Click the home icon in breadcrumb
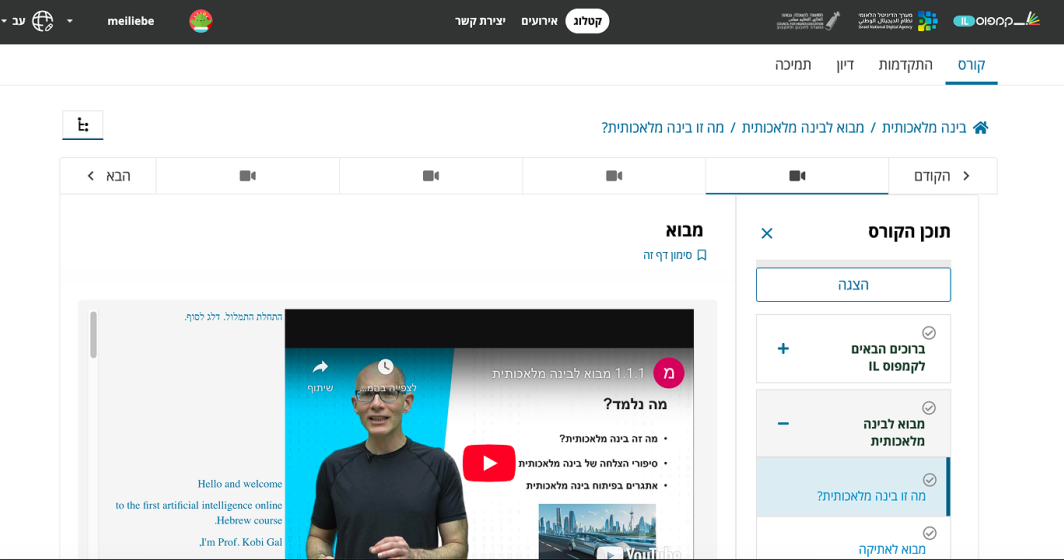1064x560 pixels. (x=980, y=128)
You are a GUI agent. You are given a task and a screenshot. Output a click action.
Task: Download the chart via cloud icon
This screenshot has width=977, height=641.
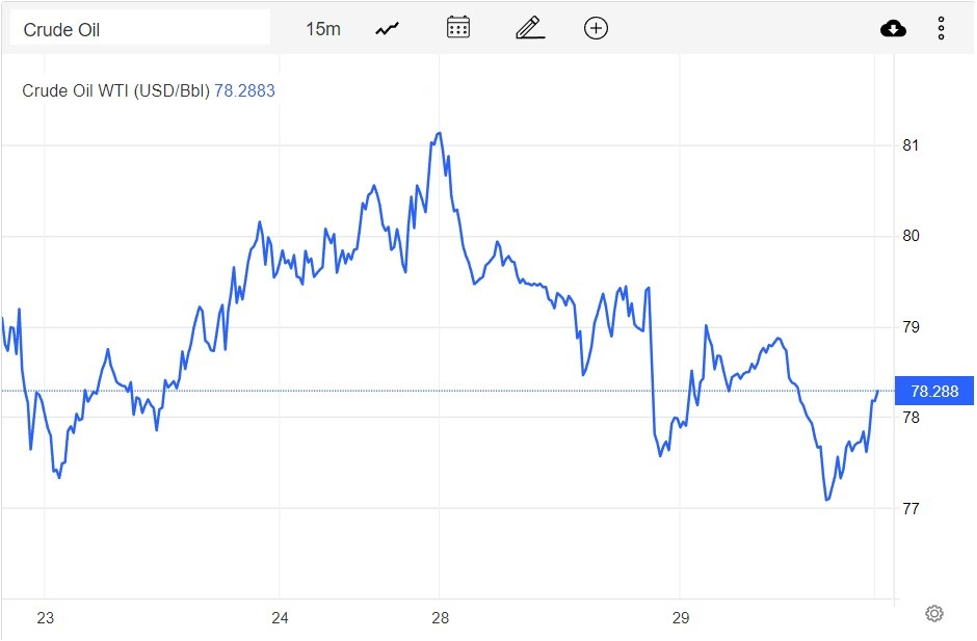pos(893,28)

About this exercise ▸
Your reply should restate every entry exactly, with the pictures left out.

Exercise response ▸
Click the home icon in breadcrumb
1064x560 pixels. (x=980, y=128)
You are a GUI agent. You are given a task and a screenshot. Output a click action.
Task: Download the chart via cloud icon
This screenshot has width=977, height=641.
pos(893,28)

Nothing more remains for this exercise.